» **PROMPT 1**
Reproduce word for word the part of the column on Amazon's New York headquarters starting with "Gianaris has been" and going on through "facility in Queens.".

» **DOCUMENT TEXT**
Opinion & Blogs

Column | NY Senate could derail Amazon’s plans to build NYC headquarters

The disagreement on the Amazon deal seems like the first time in a long time that the Legislature has flexed its muscle as a co-equal branch of government.

For the state Senate to oppose Amazon was governmental malpractice,” Gov. Andrew Cuomo stated on Feb. 8. “You’re not there to play politics. You’re there to do what’s right for the people of the State of New York. And what they did here was wrong.” Michael Davis photo

Gov. Andrew Cuomo has had a very good month. With a new Democratic majority in both chambers of the New York state Legislature operating at breakneck speed, he has been able to sign off on a flurry of progressive bills that he has wanted for years, from codifying Roe vs. Wade into state law, to providing financial assistance to illegal immigrants, to extending the statute of limitations for child sex abuse victims.

This honeymoon phase hit a serious roadblock last week, however, when it came to one of Cuomo’s most touted accomplishments of 2018: the deal to build half of Amazon’s second headquarters in New York City.


In an incredible signal of defiance, state Senate Majority Leader Andrea Stewart-Cousins decided to name Sen. Michael Gianaris to the Public Authorities Control Board, a panel that is not well known but may carry enough weight to sink the whole agreement with the internet retail giant.

Gianaris has been a fierce critic of the Amazon deal, which over the last two months has received backlash from both the most progressive liberals and traditional conservatives in state government. That’s because of the nearly $3 billion in tax breaks New York will be giving the company to build its facility in Queens.

“Our governments bend over backward to provide billions in benefits for the one corporation that needs it the least,” Gianaris said in December.

Related: Column | New York’s Amazon HQ deal is fundamentally flawed

Gianaris’ position on the control board could prove decisive. Any member has the power to stop projects that come before it. And the board has sank other major deals in the recent past, including one for a new stadium in Manhattan under Mayor Michael Bloomberg’s administration.

That’s not to say Cuomo is powerless. Far from it. He must first approve Gianaris to the board. And even if he does and the board ultimately votes to stop the deal, Cuomo can veto their decision.

But this seems like the first time in a long time that the Legislature has flexed its muscle as a co-equal branch of government. And boy, is it ever nice to see.

Until January, Cuomo had presided over a divided Legislature for his entire eight-year tenure, usually keeping in line with his fellow Democrats against a common opponent in the Republican-controlled Senate.

Now there is no Republican chamber to stop Cuomo from doing what he wants to do. But that doesn’t mean Democrats should be willing to bow to his every command.

And why should they? The Child Victims Act, the Dream Act and other laws like it have been extremely popular in Democratic circles, but there are many Democrats who have had a lot of reservations about the state’s agreement with Amazon. Offering almost $3 billion in tax giveaways to the richest company in the world in the same year where the state suddenly suffers a $2.3 billion budget deficit should make most of us uneasy.

Add in the facts that this deal with Amazon was made in secret with little or no public input, and that Cuomo used a state development process in order to crush opposition from the city. It’s no wonder that the Legislature decided to wield their power and pump the breaks on Cuomo’s Amazon wish list.

» **INPUT ROWS**
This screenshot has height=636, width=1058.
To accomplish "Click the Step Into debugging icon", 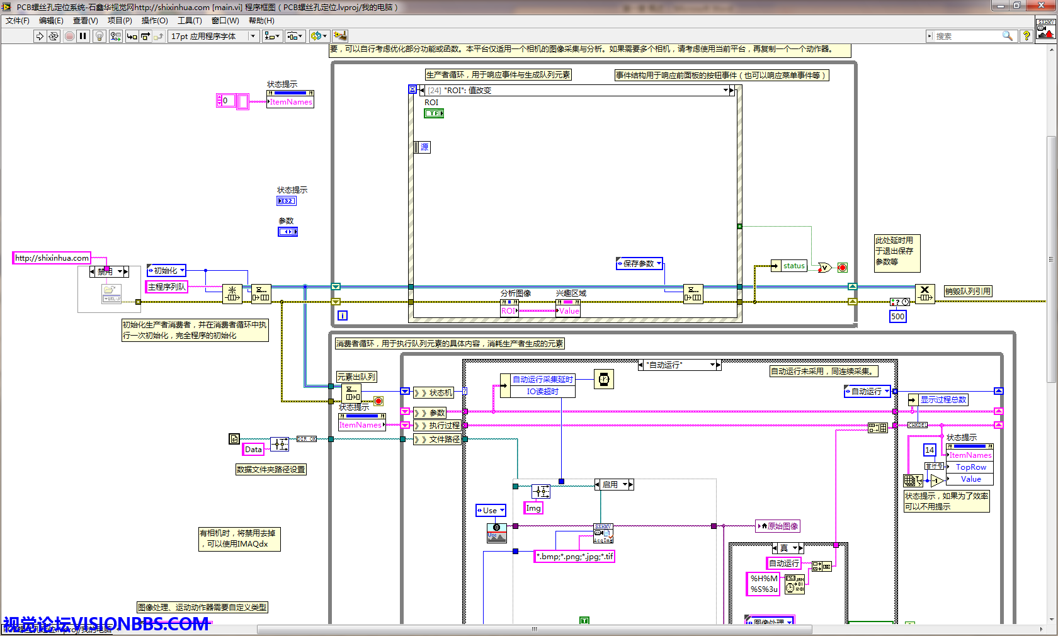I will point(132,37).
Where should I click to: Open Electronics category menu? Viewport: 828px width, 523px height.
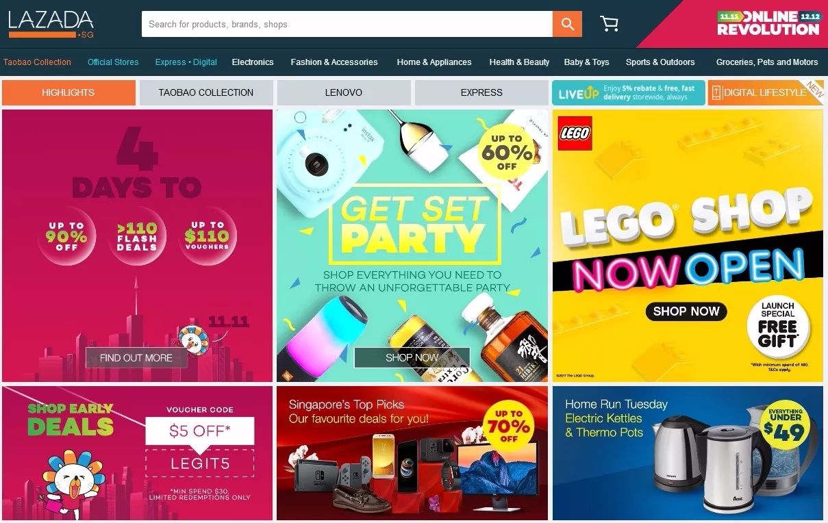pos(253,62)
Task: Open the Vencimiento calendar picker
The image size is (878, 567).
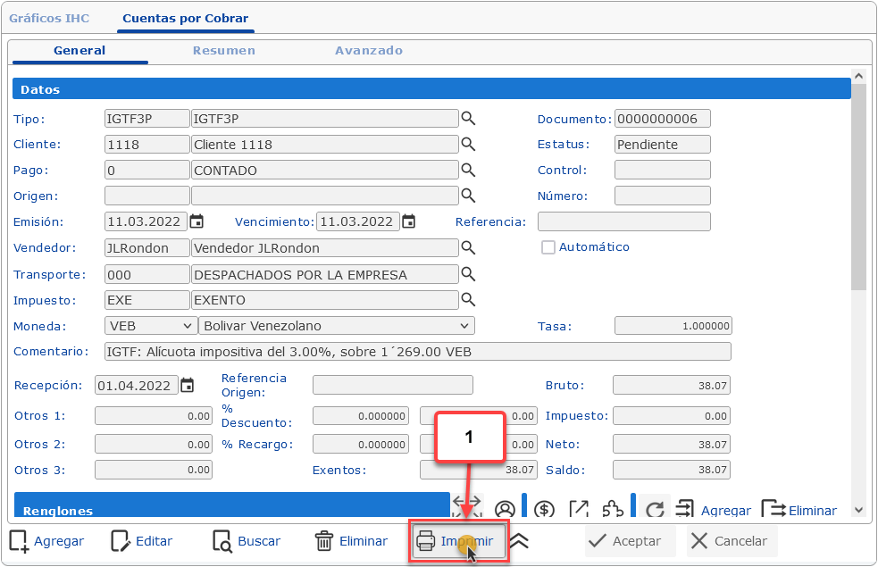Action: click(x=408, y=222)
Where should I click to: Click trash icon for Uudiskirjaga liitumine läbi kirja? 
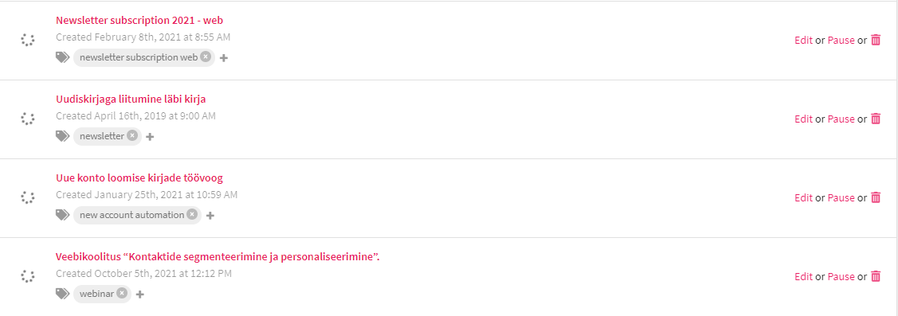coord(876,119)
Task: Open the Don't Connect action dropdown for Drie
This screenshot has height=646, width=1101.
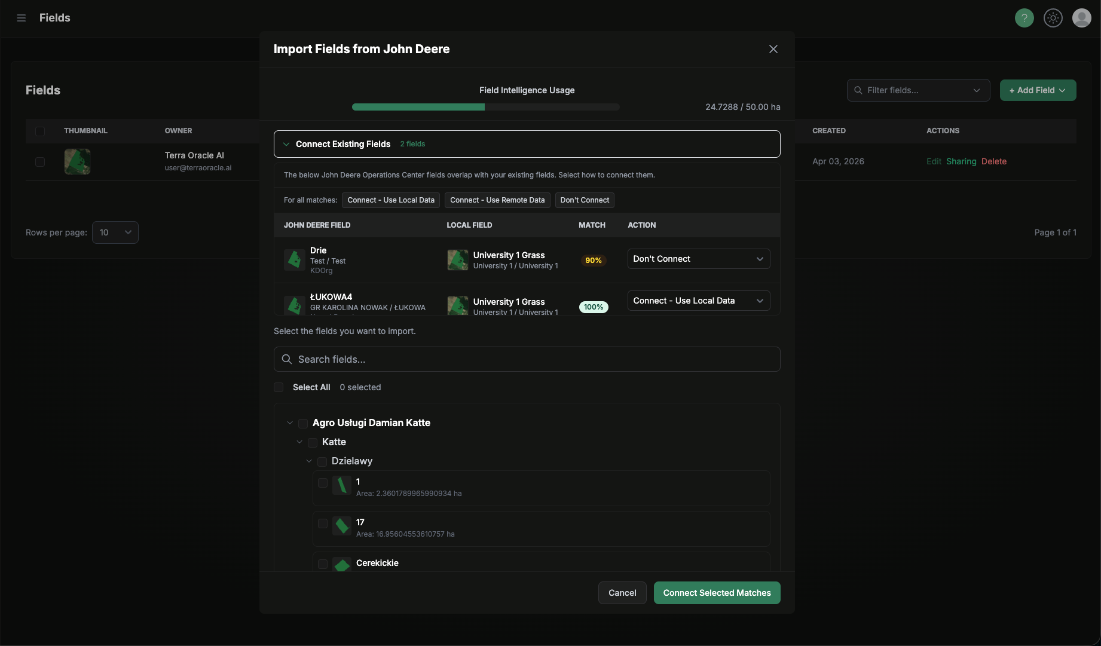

» **PROMPT 2**
Transcribe the records exactly, starting with the line with "Where should I click to: Open" and going on through the end of the records. Leave the pictures out.

» **WRITTEN RESPONSE 1**
Gianaris has been a fierce critic of the Amazon deal, which over the last two months has received backlash from both the most progressive liberals and traditional conservatives in state government. That’s because of the nearly $3 billion in tax breaks New York will be giving the company to build its facility in Queens.

» **WRITTEN RESPONSE 2**
Where should I click to: Open Electronics category menu? Viewport: 828px width, 523px height.
pos(253,62)
Task: Open the Vencimiento calendar picker
The image size is (878, 567).
Action: click(x=408, y=222)
Where should I click to: Click trash icon for Uudiskirjaga liitumine läbi kirja? 
coord(876,119)
Task: Open the Don't Connect action dropdown for Drie
This screenshot has height=646, width=1101.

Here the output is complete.